Supplied passage:
%%
14th annual Celebration of the absurd

"Most Dubious News Stories of the Year" announced

South Orange, NJ --"Various groups and individuals claiming to be protecting humans, animals or the entire Earth managed to make complete fools of themselves in 2004," said alan Caruba, founder of The National anxiety Center, a clearinghouse for information on scare campaigns.

Founded in 1990, the Center has issued its 14th annual review of The Most Dubious News Stories of the Year. The news media was "pleased to report the end of the world despite evidence that the 4.5 billion year old planet was behaving the same as always, as is the case of the human race."

 In august, Reuters reported, "The bad news is that tens of millions of people along the Eastern Seaboard of the United States and Canada may drown if the slow slippage of a volcano off north africa becomes a cataclysmic collapse. But the good news is that the world is not likely to be destroyed by an asteroid any time soon." It helps, said Caruba, if you read the third paragraph of the story in which it was noted that this is predicted to occur "sometime in the next few thousand years". Scientists with a yearning to become famous know a good disaster prediction will always get attention."
%%
Data listing:
%%
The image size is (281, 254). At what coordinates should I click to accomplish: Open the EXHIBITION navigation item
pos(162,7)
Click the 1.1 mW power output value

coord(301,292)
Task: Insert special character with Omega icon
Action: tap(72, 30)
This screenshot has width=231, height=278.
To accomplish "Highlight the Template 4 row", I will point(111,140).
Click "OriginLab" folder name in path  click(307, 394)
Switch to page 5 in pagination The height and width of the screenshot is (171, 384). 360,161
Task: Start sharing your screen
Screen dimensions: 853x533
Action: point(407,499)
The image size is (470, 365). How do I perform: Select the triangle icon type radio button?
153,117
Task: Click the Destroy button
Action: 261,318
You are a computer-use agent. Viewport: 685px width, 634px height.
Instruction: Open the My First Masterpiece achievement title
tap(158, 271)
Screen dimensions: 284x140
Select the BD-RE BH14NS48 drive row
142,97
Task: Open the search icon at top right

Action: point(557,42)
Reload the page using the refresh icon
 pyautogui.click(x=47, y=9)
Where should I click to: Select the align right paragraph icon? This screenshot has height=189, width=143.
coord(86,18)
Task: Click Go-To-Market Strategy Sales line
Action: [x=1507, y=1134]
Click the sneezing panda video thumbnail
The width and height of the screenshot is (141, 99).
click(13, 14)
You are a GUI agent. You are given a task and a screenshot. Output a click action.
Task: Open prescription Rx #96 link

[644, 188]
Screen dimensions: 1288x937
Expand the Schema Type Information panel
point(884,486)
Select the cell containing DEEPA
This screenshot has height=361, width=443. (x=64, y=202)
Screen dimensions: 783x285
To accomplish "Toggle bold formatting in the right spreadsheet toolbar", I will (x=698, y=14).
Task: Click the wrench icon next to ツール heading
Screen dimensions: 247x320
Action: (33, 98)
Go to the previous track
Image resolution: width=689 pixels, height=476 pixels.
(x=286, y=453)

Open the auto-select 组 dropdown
%%
Requests:
- 1) In the dubious-news release, change "clearinghouse" to "central source" in the span between "14th annual Celebration" and "on scare campaigns.", inclusive.
- 2) List every place named in the Reuters quotation in the dubious-news release.
- 3) Resume the dubious-news release after its last sentence.
The entries were taken from a separate source that has no connection to the dubious-news release.

Answer list:
- 1)
14th annual Celebration of the absurd

"Most Dubious News Stories of the Year" announced

South Orange, NJ --"Various groups and individuals claiming to be protecting humans, animals or the entire Earth managed to make complete fools of themselves in 2004," said alan Caruba, founder of The National anxiety Center, a central source for information on scare campaigns.

- 2) the Eastern Seaboard, the United States, Canada, north africa

- 3)
 In a similar fashion, in a July edition of The New York Times, it was reported that "The collapse of the Earth’s magnetic field, which both guards the planet and guides many of its creatures, appears to have started in earnest about 150 years ago." The good news is that, when the main field weakens, it then reappears with opposite polarity. " Once again, one had to read further into the report to learn that "the public has no reason to panic" because "it might take 2,000 years to mature."

 Proving that "idiots tend to cluster together," said Caruba, in January al Gore, rumored to have been Vice President of the United States, selected the coldest day in a half century of New England weather records to declare that global warming was the result of "Bush policies (that) are leading to weather extremes." Not to be outdone, an October Florida billboard campaign by Scientists and Engineers for Change and Environment 2004 claimed that the hurricanes the state experienced were President Bush’s fault. They were joined by the NaaCP’s National Voter Fund that warned, "minorities (are) more heavily impacted by environmental threats" than other groups.

 However, in June, for those who are still worried about global warming, scientists in Berlin announced they had developed a serum to reduce methane gas that results from the burping and farting of sheep, cows, and other ruminants, in order to combat the flatulence said to contribute to global warming.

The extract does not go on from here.